You seem to be talking of buying PUTS, this is expensive. The cost of such a transaction would only be worthwhile if the IV was extremely low.
Personally I sell covered calls and naked Puts (far out of the money) to reduce the cost basis of the shares I bought. Only downside is that you will loose your shares if the price moves above your strike price at expiration. You could still make a profit if the strike price is above your trade price.
I generally repeat this process every week, sometime I sell the options two weeks out. With the short duration to expiration I will normally leave the options to expire and will rarely roll the options. When selling covered calls you normally have to keep your shares while the calls are active.

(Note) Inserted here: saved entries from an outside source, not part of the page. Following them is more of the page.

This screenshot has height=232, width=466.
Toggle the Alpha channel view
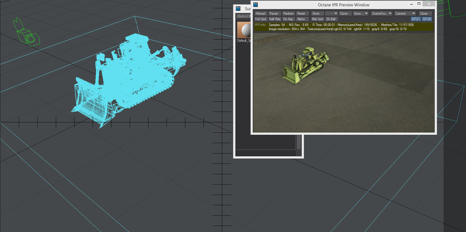pyautogui.click(x=303, y=19)
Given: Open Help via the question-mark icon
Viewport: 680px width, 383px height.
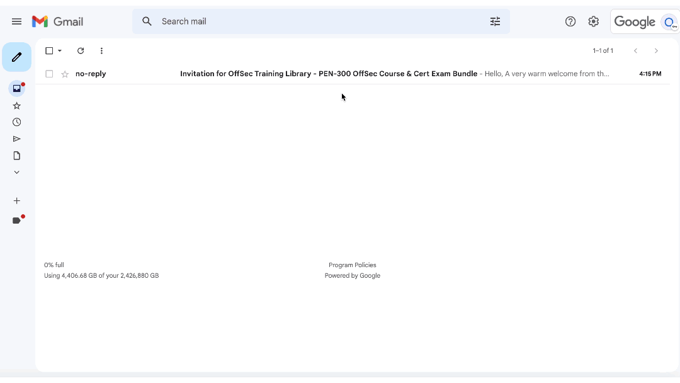Looking at the screenshot, I should click(x=570, y=21).
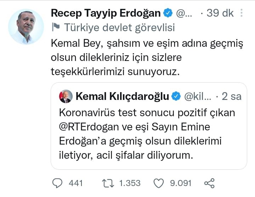Click the "Recep Tayyip Erdoğan" display name

click(x=106, y=13)
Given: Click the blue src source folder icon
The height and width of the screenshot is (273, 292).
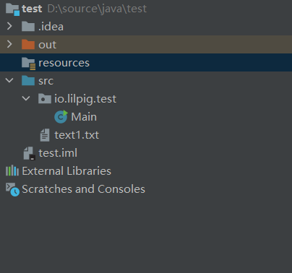Looking at the screenshot, I should click(x=28, y=80).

For example, I own 100 SNOW shares and have been selling weekly covered calls with strike above my trade price and also naked PUTS at around 9 -12 Delta (10% chance of expiring below this level). This strategy generates a good income (roughly $700 - $950 / week). You could think of this strategy as reducing your cost basis and as a result your risk.
I use TOS for my swings + options and only day trade on DAS, so I am unable to comment on option trading on DAS and TWs.
If you are unfamiliar with options I suggest you complete the options training on tastytrade.com. It is free and definitely the best introduction training to options available. Please ignore the SMBU options training - it is completely useless in my opinion and actually dangerous for new options traders.